======== READING PASSAGE

For decades since the 1970s, I had further opportunities and the privilege in my official and private capacities to visit several other places in the former war zone. They include Nkwelle-Ezunaka, Uzuakoli (Leprosy Settlement), Abriba (Small London), Udi, Afikpo, Oguta, Oko, Nnewi (industrial hub), Nike Lake Resort and University of Nigeria, Nsukka, that gave me more opportunities of seeing several cities, towns and villages enroute to those places and many more. I can thus claim to have covered nearly the entire war zone.

I also have had the personal experience of visiting the War Museum at Umuahia and could appreciate your descriptions and concern about the need for documentation in the hope that lessons could be drawn for generations to appreciate the futility of war and avert a repeat of such calamity and miscalculation. Of course, the war has its positive aspect as it brought out human ingenuity of survival and endurance under extreme circumstances, the technical aspects of which could have been harnessed for the country’s technological and scientific progress. That was perhaps the rationale in the appointment of the former head of the Rocket Group of the Biafran Research and Production Directorate, Engr. Gordian Obumneme Ezekwe, to head the Ministry of Science and Technology and so was Prof Bartholomew Nnaji’s subsequent appointment to the same post. Not to forget, the former Biafran security intelligence chief, Bernard Odogwu, is another notable personality whose skills were enlisted in reviewing the Nigeria national security and repositioning the security organizations. In that regard, he participated actively and creditably.

================

DIRECTIVES.
(a) According to the war zone passage, which former head of the Biafran Rocket Group was appointed to lead the Ministry of Science and Technology?
(b) Resume the war zone passage from its final sentence.
The records play no part in this work.

======== ITEMS

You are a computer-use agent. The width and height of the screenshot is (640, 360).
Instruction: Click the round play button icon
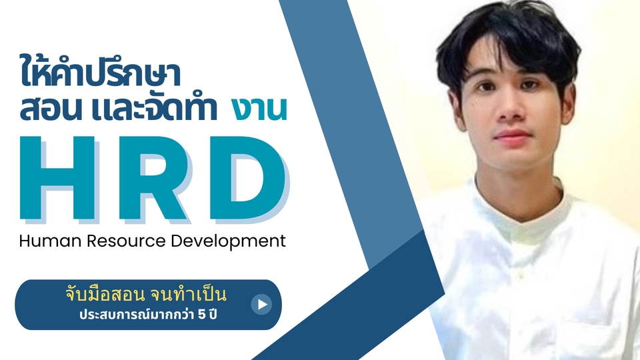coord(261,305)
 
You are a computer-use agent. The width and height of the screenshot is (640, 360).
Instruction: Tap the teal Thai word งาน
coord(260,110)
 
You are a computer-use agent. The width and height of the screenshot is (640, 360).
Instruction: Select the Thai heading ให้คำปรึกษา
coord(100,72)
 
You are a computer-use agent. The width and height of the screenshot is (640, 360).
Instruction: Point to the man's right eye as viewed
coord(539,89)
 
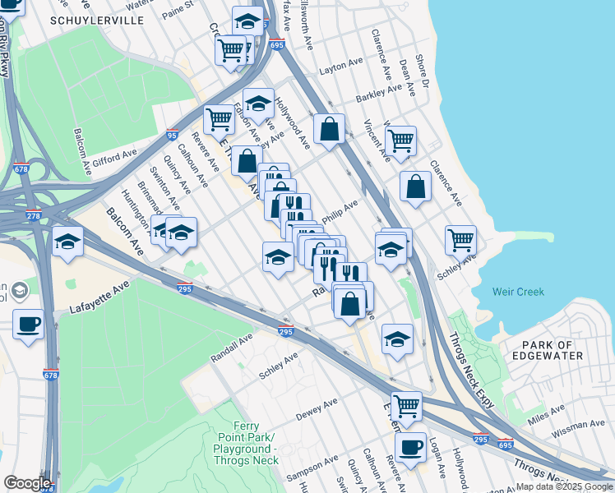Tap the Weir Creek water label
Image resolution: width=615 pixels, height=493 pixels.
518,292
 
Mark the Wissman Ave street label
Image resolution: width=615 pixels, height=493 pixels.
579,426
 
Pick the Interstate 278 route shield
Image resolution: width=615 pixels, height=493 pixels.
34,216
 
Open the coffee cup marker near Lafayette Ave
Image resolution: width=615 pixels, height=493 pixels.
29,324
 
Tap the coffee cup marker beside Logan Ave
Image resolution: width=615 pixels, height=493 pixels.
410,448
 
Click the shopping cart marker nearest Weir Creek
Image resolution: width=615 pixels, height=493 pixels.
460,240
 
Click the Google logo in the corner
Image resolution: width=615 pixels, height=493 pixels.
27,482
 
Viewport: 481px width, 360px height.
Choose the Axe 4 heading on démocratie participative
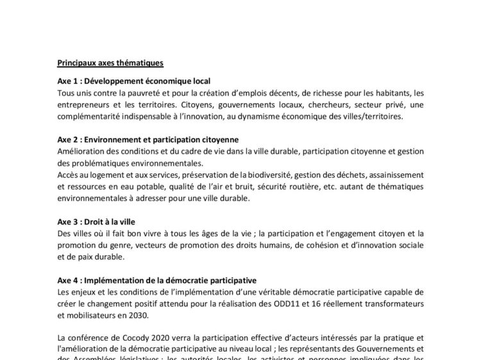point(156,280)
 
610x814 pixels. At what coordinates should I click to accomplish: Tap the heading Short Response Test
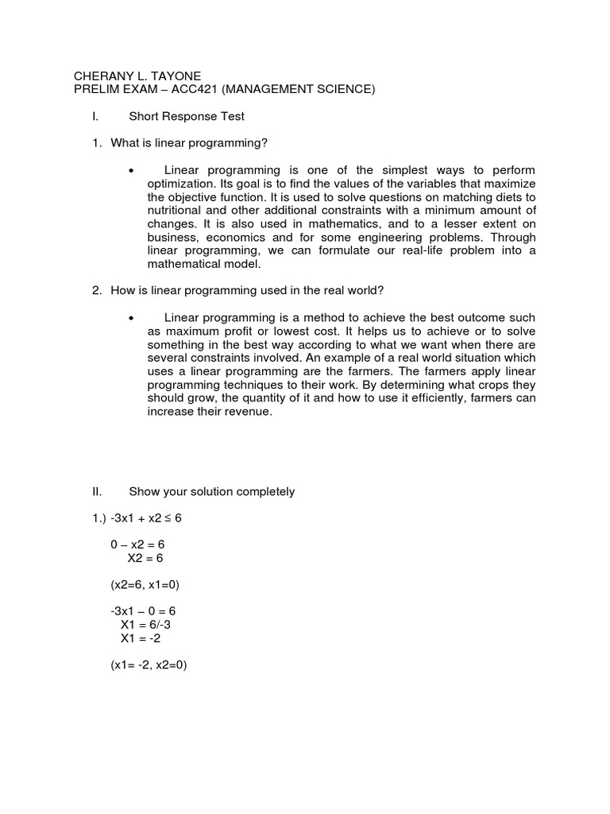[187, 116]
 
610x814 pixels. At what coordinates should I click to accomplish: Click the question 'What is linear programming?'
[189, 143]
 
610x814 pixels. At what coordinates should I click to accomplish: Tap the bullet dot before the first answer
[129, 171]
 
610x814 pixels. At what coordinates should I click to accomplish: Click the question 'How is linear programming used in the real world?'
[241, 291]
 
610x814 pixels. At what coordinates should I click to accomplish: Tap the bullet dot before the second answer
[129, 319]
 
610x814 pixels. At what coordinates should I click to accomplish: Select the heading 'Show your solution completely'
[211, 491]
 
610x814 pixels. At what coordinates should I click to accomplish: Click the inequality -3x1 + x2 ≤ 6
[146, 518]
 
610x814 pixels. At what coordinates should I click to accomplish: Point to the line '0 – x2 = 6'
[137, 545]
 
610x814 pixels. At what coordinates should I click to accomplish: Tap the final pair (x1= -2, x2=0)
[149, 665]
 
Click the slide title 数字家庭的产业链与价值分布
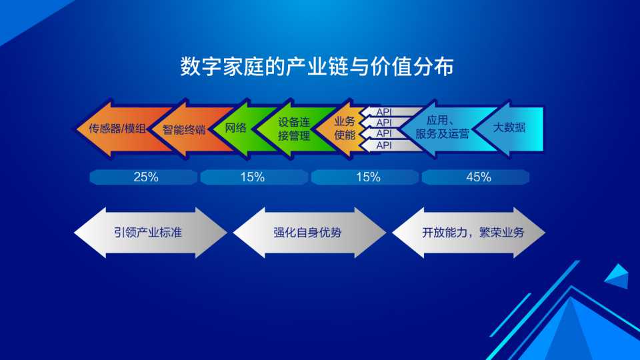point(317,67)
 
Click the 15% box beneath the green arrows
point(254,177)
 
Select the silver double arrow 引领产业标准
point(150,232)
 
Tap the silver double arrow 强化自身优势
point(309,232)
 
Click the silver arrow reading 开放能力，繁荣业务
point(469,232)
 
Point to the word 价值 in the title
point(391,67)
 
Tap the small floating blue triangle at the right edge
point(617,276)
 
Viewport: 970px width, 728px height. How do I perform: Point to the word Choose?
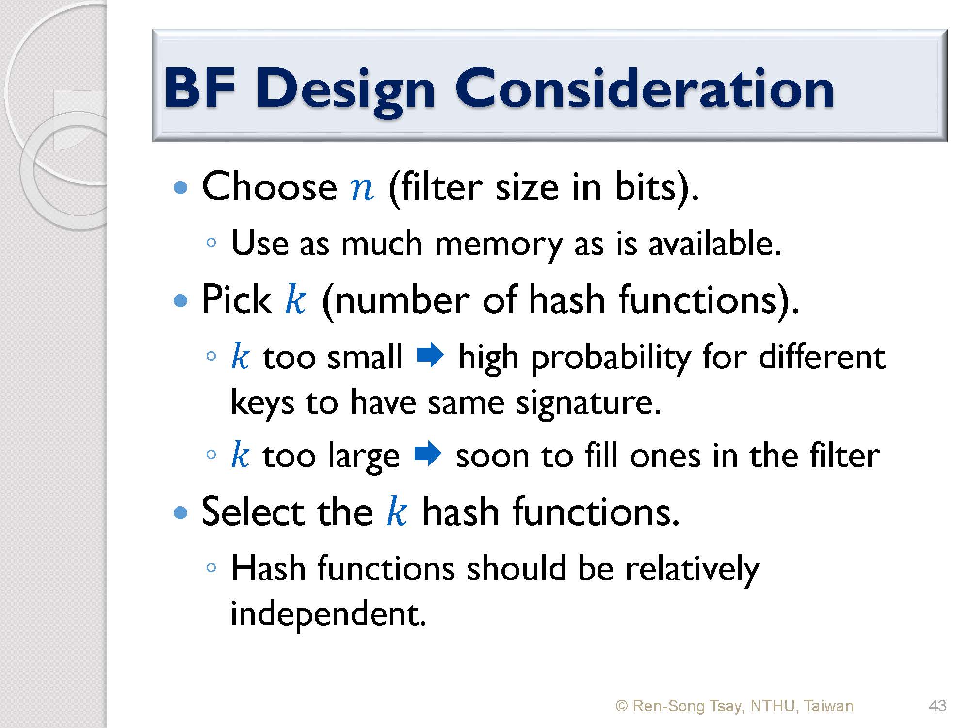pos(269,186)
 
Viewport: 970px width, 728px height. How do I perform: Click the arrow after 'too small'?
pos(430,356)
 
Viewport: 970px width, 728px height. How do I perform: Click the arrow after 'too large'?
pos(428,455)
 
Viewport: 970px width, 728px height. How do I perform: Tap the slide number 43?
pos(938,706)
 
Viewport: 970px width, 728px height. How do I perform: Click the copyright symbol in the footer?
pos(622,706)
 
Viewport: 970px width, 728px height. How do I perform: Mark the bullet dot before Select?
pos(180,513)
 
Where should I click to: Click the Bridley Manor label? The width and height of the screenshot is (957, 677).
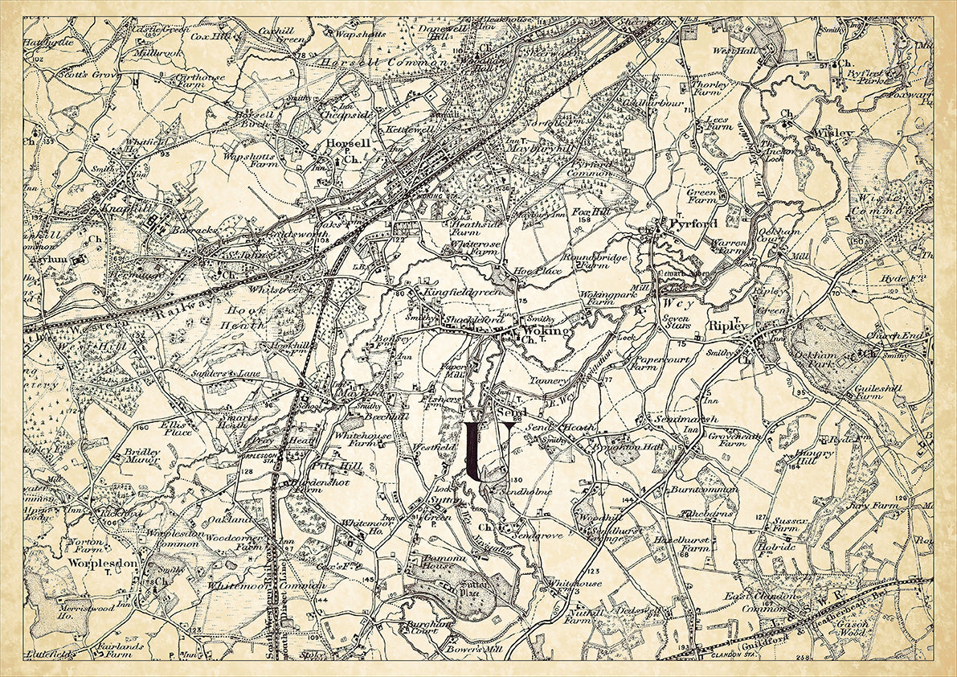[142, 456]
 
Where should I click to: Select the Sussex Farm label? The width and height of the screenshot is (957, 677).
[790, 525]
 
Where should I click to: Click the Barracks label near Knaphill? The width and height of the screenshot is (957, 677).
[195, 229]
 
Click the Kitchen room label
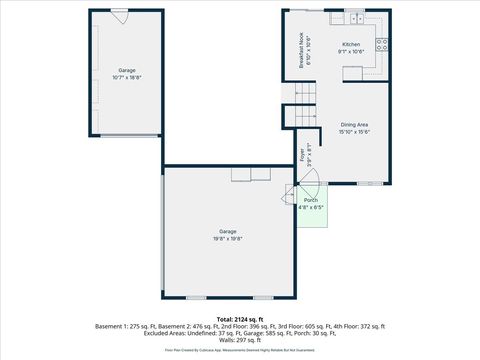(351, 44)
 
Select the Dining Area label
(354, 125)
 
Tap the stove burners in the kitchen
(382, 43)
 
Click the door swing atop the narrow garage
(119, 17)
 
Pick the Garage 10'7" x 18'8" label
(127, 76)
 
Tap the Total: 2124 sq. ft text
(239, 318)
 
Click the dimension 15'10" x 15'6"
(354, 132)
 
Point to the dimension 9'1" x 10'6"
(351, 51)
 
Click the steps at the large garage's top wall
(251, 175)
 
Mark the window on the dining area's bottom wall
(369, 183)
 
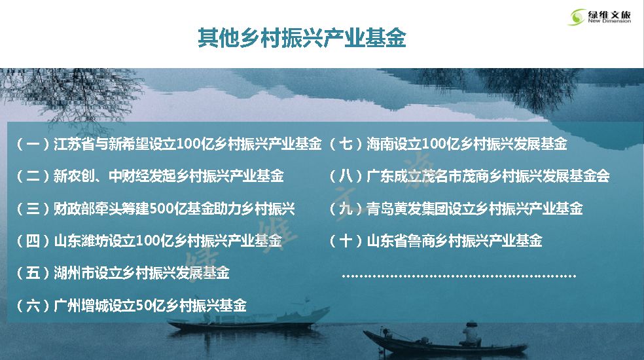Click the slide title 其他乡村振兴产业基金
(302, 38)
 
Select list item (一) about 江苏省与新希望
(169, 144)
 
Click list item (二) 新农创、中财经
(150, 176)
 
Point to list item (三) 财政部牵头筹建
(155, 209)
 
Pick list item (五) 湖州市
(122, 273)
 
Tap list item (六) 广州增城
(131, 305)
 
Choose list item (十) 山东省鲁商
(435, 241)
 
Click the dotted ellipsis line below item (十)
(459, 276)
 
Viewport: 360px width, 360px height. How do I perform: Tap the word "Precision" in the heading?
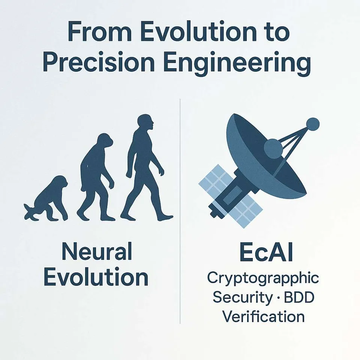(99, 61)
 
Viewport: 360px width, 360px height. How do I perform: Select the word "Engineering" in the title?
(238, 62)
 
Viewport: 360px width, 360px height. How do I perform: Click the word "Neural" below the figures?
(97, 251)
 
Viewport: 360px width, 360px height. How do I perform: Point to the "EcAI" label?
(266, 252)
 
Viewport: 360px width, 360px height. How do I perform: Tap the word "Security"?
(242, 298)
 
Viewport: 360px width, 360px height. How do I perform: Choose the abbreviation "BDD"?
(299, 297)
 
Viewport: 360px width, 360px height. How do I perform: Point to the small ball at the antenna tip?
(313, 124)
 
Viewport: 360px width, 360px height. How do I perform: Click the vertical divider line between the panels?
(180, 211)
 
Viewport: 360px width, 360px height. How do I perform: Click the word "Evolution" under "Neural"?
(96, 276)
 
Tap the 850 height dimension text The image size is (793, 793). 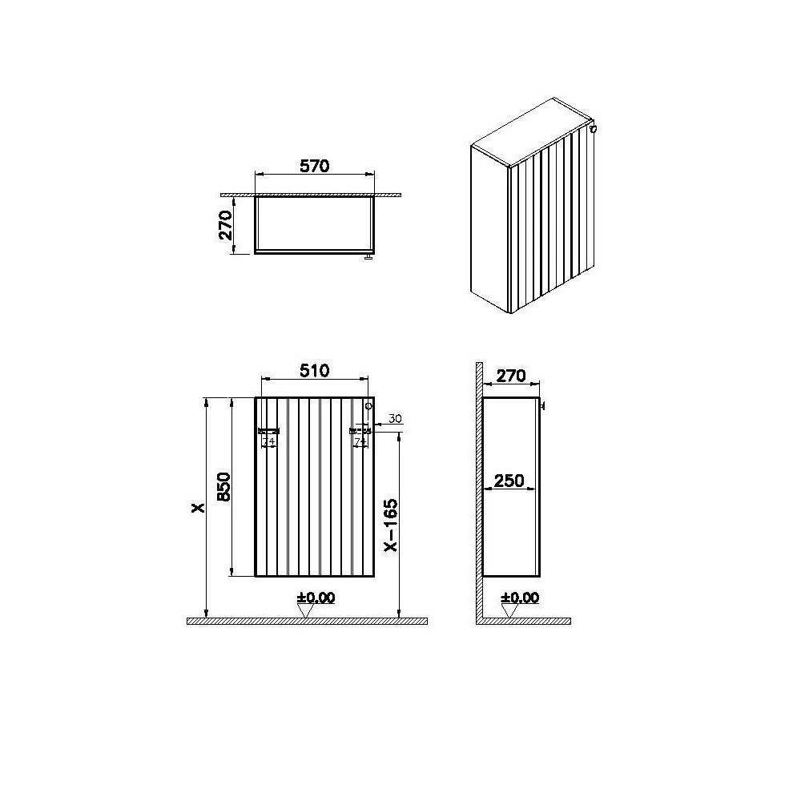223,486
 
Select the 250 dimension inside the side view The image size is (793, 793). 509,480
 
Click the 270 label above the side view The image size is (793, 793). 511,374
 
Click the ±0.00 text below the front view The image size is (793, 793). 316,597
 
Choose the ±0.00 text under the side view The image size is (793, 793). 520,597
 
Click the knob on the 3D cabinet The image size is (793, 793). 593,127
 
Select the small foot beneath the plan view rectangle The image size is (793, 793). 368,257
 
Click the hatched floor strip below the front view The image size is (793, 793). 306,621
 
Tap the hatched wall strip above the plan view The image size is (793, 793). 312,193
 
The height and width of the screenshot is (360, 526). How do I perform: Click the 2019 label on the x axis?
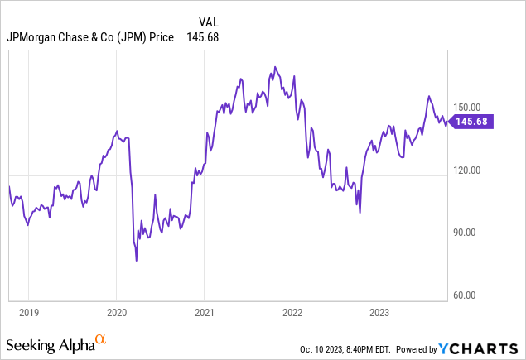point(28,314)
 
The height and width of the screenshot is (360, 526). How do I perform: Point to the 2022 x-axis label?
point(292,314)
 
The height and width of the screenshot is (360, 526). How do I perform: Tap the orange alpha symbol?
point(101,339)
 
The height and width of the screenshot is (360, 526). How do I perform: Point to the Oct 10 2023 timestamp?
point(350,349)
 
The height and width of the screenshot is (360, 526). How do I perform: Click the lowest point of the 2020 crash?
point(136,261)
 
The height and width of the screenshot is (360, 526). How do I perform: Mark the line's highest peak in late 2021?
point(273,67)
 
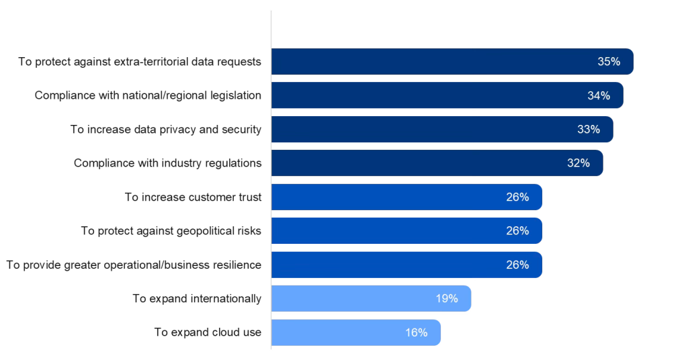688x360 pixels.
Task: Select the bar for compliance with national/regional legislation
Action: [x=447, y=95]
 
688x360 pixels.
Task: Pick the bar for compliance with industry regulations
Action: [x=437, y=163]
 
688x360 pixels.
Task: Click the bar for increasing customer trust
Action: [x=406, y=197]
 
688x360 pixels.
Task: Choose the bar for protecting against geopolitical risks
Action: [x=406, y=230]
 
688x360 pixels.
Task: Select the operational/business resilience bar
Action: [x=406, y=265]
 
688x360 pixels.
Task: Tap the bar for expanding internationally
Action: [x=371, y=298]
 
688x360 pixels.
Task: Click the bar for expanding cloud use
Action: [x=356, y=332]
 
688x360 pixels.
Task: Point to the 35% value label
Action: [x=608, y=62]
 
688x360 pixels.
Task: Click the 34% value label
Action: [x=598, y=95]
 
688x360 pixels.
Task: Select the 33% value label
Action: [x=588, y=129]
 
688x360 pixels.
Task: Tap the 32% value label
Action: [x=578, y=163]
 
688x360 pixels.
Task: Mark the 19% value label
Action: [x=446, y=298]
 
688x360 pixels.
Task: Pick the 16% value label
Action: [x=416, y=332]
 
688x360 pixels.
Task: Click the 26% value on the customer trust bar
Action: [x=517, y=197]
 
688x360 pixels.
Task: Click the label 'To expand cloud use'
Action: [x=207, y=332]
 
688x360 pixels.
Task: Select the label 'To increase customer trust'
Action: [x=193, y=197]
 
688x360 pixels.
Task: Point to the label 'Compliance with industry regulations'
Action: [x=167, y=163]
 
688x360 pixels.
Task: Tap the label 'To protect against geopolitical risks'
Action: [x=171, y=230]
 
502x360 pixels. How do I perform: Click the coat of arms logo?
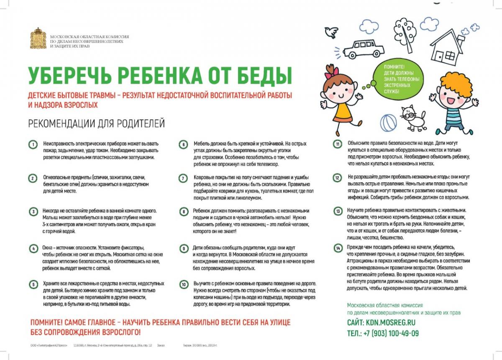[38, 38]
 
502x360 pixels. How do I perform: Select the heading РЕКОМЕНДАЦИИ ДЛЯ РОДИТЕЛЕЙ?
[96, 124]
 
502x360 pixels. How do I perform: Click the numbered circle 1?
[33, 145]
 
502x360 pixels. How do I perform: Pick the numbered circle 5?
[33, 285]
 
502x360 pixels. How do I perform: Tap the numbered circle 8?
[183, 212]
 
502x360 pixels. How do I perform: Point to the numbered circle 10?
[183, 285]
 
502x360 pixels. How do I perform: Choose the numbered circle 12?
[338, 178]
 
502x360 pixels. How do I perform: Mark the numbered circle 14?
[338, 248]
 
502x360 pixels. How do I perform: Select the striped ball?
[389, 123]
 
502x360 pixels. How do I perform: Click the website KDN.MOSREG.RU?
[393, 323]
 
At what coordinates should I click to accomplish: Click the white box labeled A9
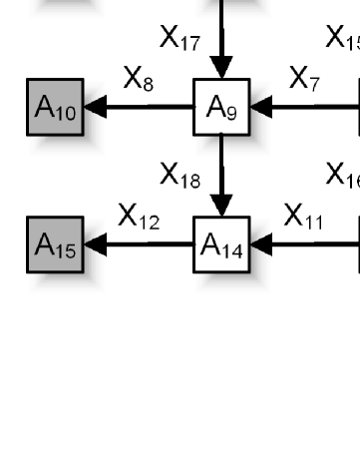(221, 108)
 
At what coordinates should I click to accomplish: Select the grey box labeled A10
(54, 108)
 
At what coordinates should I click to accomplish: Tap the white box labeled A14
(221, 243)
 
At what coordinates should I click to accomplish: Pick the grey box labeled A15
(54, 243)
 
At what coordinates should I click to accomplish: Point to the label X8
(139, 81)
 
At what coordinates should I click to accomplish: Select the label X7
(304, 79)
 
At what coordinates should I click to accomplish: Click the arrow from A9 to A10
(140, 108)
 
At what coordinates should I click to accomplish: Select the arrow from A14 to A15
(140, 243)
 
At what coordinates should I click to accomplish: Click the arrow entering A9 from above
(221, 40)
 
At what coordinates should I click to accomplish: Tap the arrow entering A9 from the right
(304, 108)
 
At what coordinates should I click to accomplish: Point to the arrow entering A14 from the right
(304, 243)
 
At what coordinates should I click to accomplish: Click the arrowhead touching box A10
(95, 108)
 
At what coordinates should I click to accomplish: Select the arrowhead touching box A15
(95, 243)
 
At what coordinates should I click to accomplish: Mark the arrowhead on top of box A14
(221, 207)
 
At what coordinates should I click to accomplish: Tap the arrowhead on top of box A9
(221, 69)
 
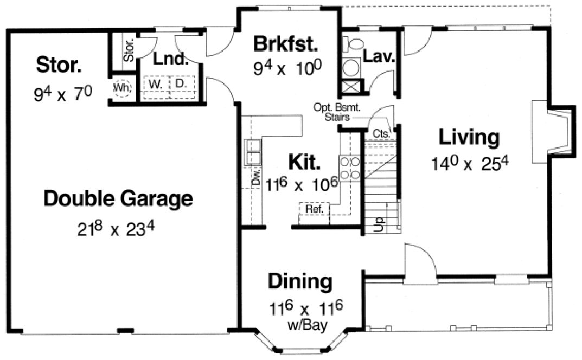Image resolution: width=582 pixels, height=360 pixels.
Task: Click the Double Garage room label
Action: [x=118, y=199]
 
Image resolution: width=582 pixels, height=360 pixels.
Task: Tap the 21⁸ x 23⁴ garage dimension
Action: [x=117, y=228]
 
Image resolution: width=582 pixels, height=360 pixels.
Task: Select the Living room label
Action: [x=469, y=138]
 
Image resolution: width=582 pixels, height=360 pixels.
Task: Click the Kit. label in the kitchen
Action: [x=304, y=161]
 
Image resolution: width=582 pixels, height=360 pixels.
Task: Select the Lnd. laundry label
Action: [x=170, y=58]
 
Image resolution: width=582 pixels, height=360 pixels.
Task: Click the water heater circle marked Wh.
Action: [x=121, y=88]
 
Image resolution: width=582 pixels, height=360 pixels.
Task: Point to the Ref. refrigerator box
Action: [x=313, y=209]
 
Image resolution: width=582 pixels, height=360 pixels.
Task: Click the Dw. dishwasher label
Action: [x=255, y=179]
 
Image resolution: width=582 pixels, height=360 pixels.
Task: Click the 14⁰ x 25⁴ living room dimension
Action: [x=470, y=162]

================

OUTPUTS BY TASK.
(a) Engr. Gordian Obumneme Ezekwe

(b)
With all sense of modesty, I should state that I was officially mandated to receive and accommodate Prof. Nnaji in a hotel when he first reported to assume duty as the Honourable Minister in Abuja. I complied to his pleasure. It is noteworthy that as an extension of his technical ingenuity, today Prof. Nnaji’s company provides electricity on commercial basis to Aba and its environs in Abia State.

That the opportunity was not fully and immediately taken as desired to harness the positives of the war and to go all out to also document the negatives was perhaps because given the misery arising from the war it was something one should strive to quickly forget and put behind than to perpetuate the regrettable situation. Not many people would want to retain the sad memory.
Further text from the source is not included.